I think you have to be very clear on the difference between 
/unrecoverable/ read errors and /undetected/ read errors.  Unrecoverable 
read errors means the disk controller has seen more bit errors on the 
disk surface than it is able to correct.  These are not a problem for 
raid, because the disk controller returns an error message - the raid 
system then re-creates the missing data from the rest of the stripe. 
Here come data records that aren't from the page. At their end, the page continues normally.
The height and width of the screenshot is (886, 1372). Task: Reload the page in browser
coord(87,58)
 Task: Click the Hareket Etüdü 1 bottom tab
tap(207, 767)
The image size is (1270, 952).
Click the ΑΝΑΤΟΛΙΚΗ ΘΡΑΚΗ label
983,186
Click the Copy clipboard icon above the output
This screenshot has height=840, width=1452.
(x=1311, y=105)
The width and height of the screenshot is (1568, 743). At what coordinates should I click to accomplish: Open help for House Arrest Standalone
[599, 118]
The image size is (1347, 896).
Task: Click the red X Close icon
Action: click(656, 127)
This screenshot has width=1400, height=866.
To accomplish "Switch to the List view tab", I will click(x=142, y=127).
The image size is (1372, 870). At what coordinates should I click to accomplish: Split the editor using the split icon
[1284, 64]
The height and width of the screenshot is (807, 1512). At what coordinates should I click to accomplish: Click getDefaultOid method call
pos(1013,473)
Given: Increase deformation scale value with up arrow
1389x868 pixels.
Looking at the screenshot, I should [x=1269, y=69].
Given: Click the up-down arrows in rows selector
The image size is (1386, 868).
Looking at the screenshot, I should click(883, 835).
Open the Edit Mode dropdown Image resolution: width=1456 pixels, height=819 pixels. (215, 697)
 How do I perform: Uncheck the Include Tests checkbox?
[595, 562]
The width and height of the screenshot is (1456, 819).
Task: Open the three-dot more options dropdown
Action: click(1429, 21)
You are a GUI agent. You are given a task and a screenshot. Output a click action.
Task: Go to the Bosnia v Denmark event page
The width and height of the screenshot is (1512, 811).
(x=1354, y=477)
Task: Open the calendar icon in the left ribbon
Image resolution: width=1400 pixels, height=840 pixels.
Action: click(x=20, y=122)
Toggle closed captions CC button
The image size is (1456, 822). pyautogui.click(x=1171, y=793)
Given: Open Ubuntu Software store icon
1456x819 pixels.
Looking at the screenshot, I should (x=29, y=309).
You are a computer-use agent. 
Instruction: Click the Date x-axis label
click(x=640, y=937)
This is one of the main reasons for using raid in the first place.  It 
/is/ a problem if such an URE occurs while you are already resyncing a 
missing disk - and is therefore a major motivation behind raid6 (and 
also Neil's "hotsync" plans).

/Undetected/ read errors are when the disk controller reads errors from 
the disk surface, and the incorrect data passes the disk's RS and CRC 
checksums.  The chances of this happening are absurdly small unless 
there are faults in the drive electronics or firmware (in which case all 
bets are off anyway).  Higher level checksums are one way to detect such 
errors, as is regular data scrubbing.

It is correct that there is always a chance of incorrect data getting 
through somewhere with undetected read errors.  I don't have any figures 
on me, but I suspect that before these are a realistic worry then you 
have bigger concerns about memory bit errors going undetected despite 
ECC ram, and undetected network errors despite Ethernet and IP checksums.